Six mois après la suspension, tout s’est effondré pour moi, la vie au quotidien est devenue difficile, avec un isolement du fait de ma souffrance ; cependant je restais entourée par la plupart des mes proches. J’étais étonnée de l’indifférence générale de la population, de sa méconnaissance de cette loi du 5 août 2021 qui me plaçait en interdiction d’exercer mon métier, un métier que j’avais choisi et qui me passionnait. Mais je n’ai pas subi d’agressivité quant à mon choix. J’ai d’abord songé à changer de métier, à m’orienter vers une toute autre voie (agriculture, retour à la terre), mais mes difficultés personnelles ont paralysé toute capacité à me projeter. Je m’interrogeais sur ce que je voulais, au fond, avec des questions comme : « que vais-je devenir, vers où aller, pour faire quoi ? »

J’ai refusé le schéma vaccinal, considérant qu’il s’agissait d’une injection encore en phase expérimentale, donc sans assurance quant aux éventuels effets délétères pour mon corps et mon esprit. Une grande incompréhension aussi face aux médecins qui, pour beaucoup, ne recevaient même pas leurs patients, conformément aux préconisations de l’Etat (isolement, doliprane). J’ai trouvé cela si éloigné de ma conception de la médecine, de l’humanité aussi. Par ailleurs, des alternatives à l’injection existaient et me paraissaient opérantes, notamment dans le domaine préventif, mais aussi dans le traitement du Covid. J’ai refusé aussi parce que cette loi m’imposait un acte médical où la question de mon consentement se trouvait complètement écartée. Je me sentais niée comme sujet pensant et autonome.

Aujourd’hui, 18 mois plus tard, revient l’idée d’un retour à la terre, au végétal, à la nature, en limitant mon travail comme psychologue en institution, tout en gardant une petite activité libérale de soutien des personnes en souffrance.

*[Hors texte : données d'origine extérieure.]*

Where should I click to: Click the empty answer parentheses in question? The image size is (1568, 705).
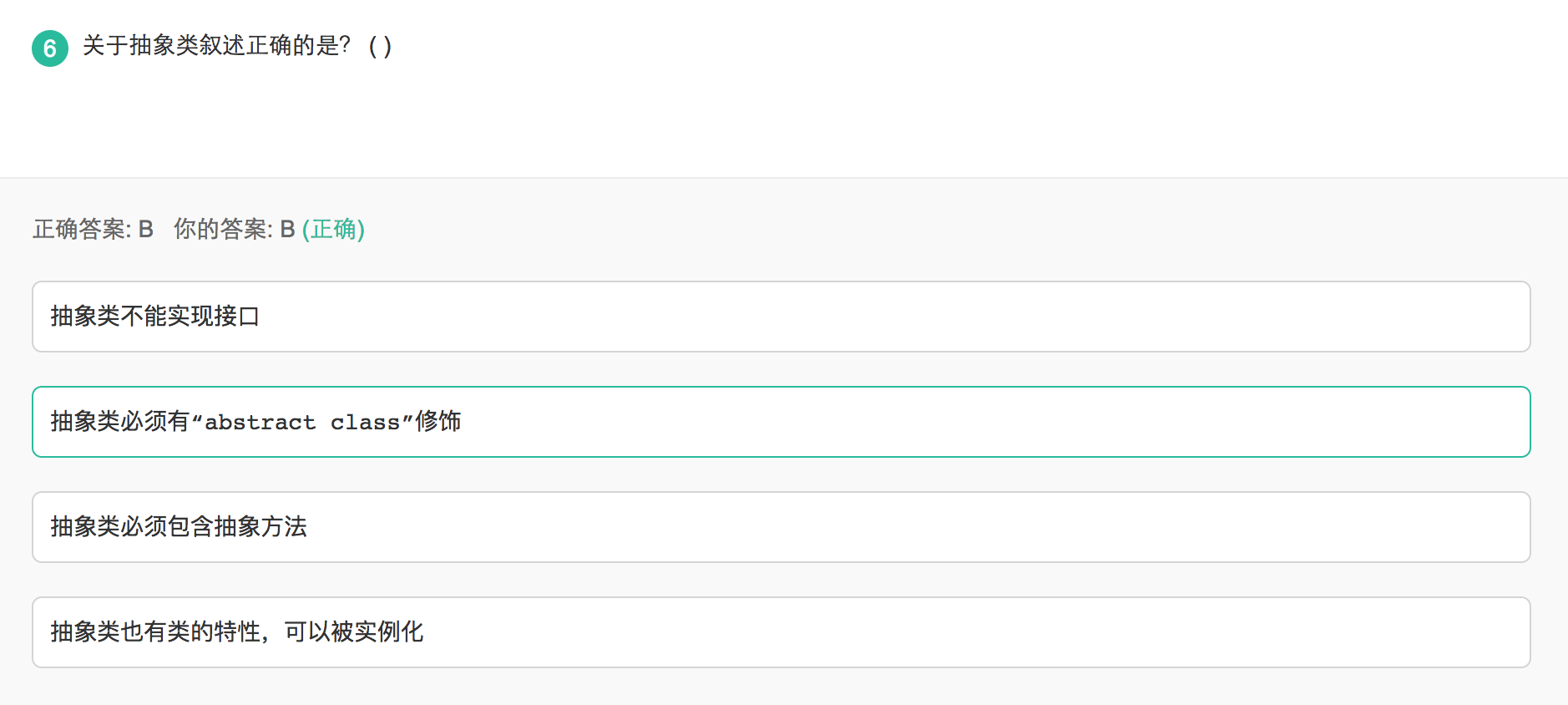[380, 46]
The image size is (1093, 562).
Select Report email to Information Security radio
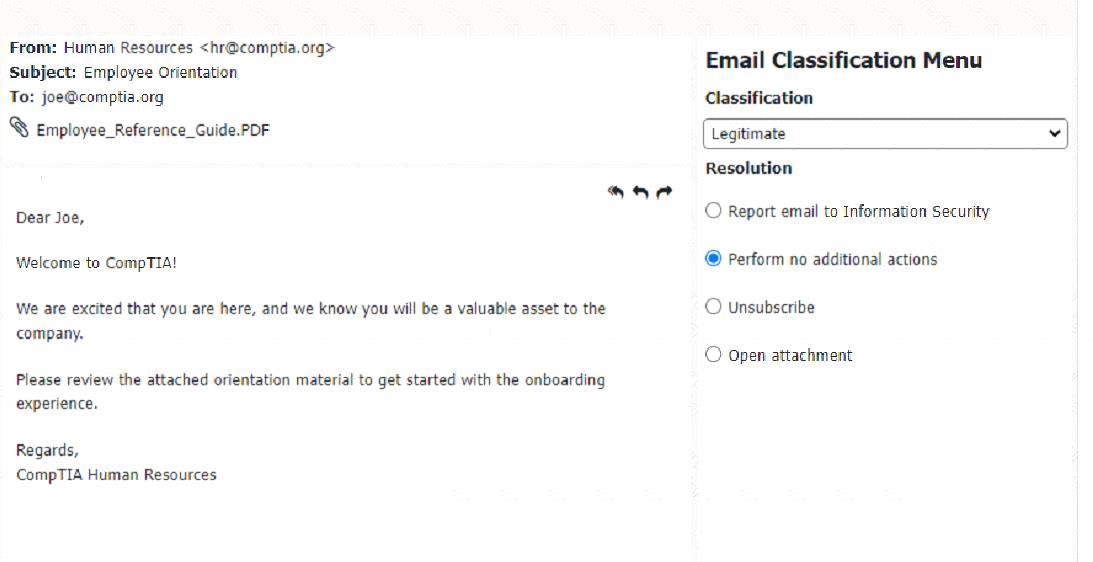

J’ai réintégré mon poste à l’hôpital le 22 mai 2023 dans des conditions satisfaisantes : un réel plaisir d’exercer à nouveau mon métier en soins palliatifs, donc à retrouver mon identité professionnelle et accompagner les patients au sein d’une équipe m’ayant accueillie avec humanité, et ouverte à des échanges respectant les positions des uns et des autres.